Do you need * always? If yes, and if the typical access pattern is like this, then you must organize the table accordingly and make Created the leftmost clustered key.
If not, then consider changing your query to a coverable query, eg. select only HistoryRequestID and Created, which are covered by the non clustered index. If more fields are needed, add them as included columns to the non-clustered index, but take into account that this will add extra strorage space and IO log write time.
Hey, I've seen some odd behavior when pulling XML columns in large sets. Try putting your index on Created back, then specify the columns in your select statement; but omit the XML. See how that affects the return time for results.
For a log table, you probably don't need a uniqueidentifier column. You're not likely to query on it either, so it's not a good candidate for a clustered index. Your sample query is on "Created", yet there's no index on it. If you query frequently on ranges of "Created" values then it would be a good candidate for clustering even though it's not necessarily unique.

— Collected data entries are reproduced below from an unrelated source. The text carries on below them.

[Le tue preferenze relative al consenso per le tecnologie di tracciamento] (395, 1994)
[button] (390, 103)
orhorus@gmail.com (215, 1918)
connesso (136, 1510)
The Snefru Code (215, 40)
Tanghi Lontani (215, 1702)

OTOH, the foreign key suggests frequent querying by Campaign, in which case having the clustering done by that column could make sense, and would also probably do a better job of scattering the inserted keys in the indexes - both the surrogate key and the timestamp would add records in sequential order, which is net more work over time for insertions because the node sectors are filled less randomly.

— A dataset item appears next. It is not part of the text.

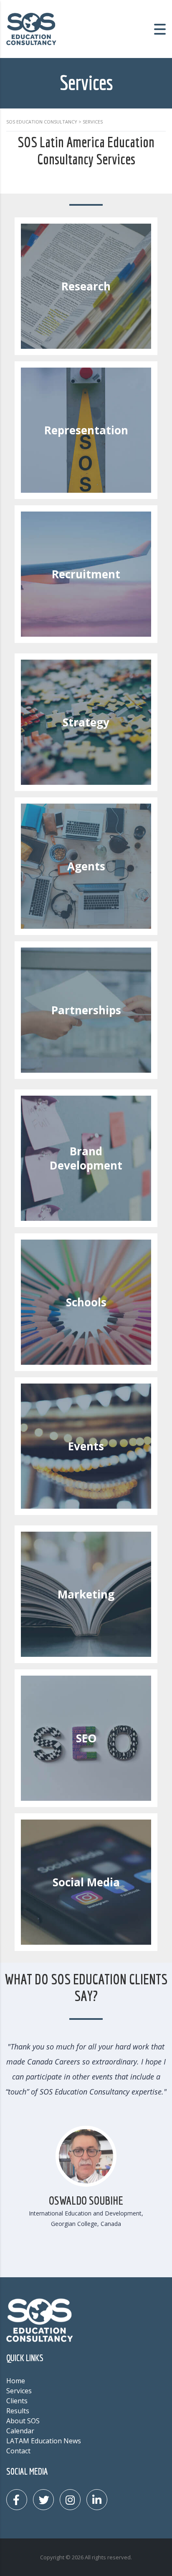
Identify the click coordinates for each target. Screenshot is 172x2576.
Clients (17, 2400)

If it's just a log table, why does it have update audit columns? It would normally be write-only.
Rebuild indexes. Use WITH (NOLOCK) clause after the table names where appropriate, this probably applies if you want to run long(ish) running queries against table that are heavily used in a live environment (such as a log file). It basically means your query migth miss some of teh very latest records but you also aren't holding a lock open on the table - which creates additional overhead.